I've seen and worked in teams where alignment was great and we all worked really well together but, at the end of it all, nobody bought the damn product. I.e., we didn't build the right thing. Let's not kid ourselves: aligning and working well together to build the wrong thing is somewhat pointless (granted, you might learn some useful lessons along the way). Now, if you take that team and then assign them to build the right thing you have something really powerful.



The way I took it -

If your cross functional team (Product, UX/Design, Eng) are aligned, it doesn't matter if you build the wrong thing initially, because you'll follow a good agile and/or lean process to validate early and thus learn what you should be building earlier.

It's not saying 'being aligned is more important that building valuable things' - but "if you focus on building a team that functions well operationally and strategically, you'll figure out how to build the right thing quicker".


I read it more like this:

If you are building right thing, but you are not aligned, then you will not build the right thing and you will fail. But if you are aligned, it's easier to steer the ship closer to the right thing.


Sure.

But I've seen too many dev departments building crap over and over again and feeling pretty good about themselves the whole time.


I wonder how few wrote something that in their own opinion wasn't crap and did something impressive.


Technically maybe.


> building crap over and over again and feeling pretty good about themselves

I'm triggered


I read that as building “the right thing” there are certain architectures that are pretty well known to be best practices at scale, or at least are fad enough that that’s what the consultants can push. On the other hand a well aligned team that meets business objectives while using out of date language, framework, unscalable architecture, etc delivers a lot more value and is generally easier to be a team member of.

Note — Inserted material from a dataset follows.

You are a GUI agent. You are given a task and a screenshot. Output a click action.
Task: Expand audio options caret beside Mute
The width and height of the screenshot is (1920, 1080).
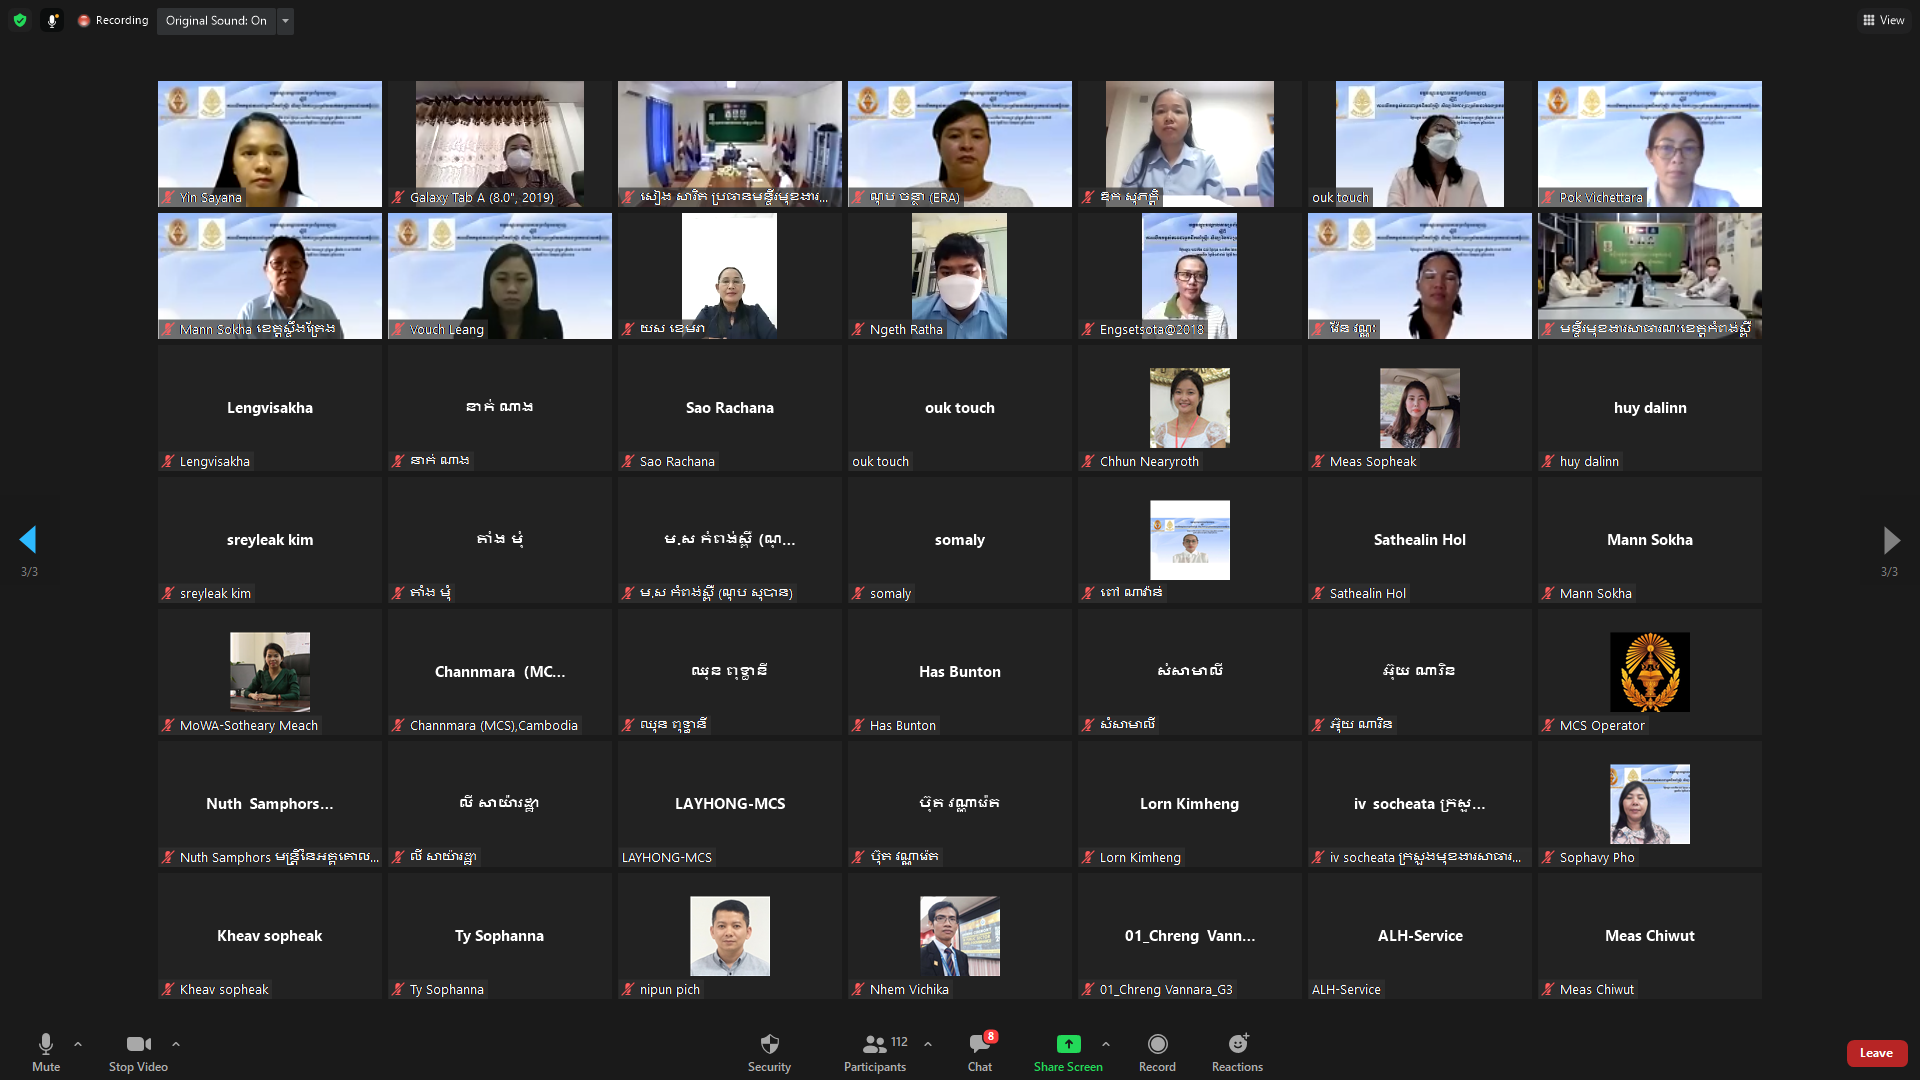(x=78, y=1044)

Then he should have said "building the thing right" rather than "building the right thing".


In sports and esports this is a well known paradigm. The team committing to execute a poorly strategised play, is much more effective than uncohesive action towards a well strategised play.

If everyone is on the same page, the execution will be great even if the idea/requirements are not perfect. Which is better than a a perfect idea executed poorly.


Is it though? It's different because eSports involves training.

So you're comparing untrained team with a trained one, and as software is not as reproducible, it is not applicable here.

I'd recon a team of worse programmers following a great plan will produce worse results than a team of great programmers following no plan.


>Now, if you take that team and then assign them to build the right thing you have something really powerful.

Except if not aligned then the team won't actually build the right things but their own personal conflicting views of the right things.

Alignment and having a team that values the right things are not opposites. However, if a team doesn't value the right thing then trying to force them to won't achieve anything.


> Except if not aligned then the team won't actually build the right things but their own personal conflicting views of the right things.

Read the remark in context and you'll see that at this point I was talking about a team that is aligned and is building the right thing, and that is really powerful. Sorry if it was expressed clearly enough.


I agree. Group Think is bad in general. When no one is permitted to speak their mind and is encouraged to just go along with things, that's generally a bad environment.


There were several of the bullet points that I thought fell under this. Nice soundbite, but doesn't really jive with reality.

This one is probably the most egregious though, in that great software is created BECAUSE people aren't aligned and those discussions/fights are had.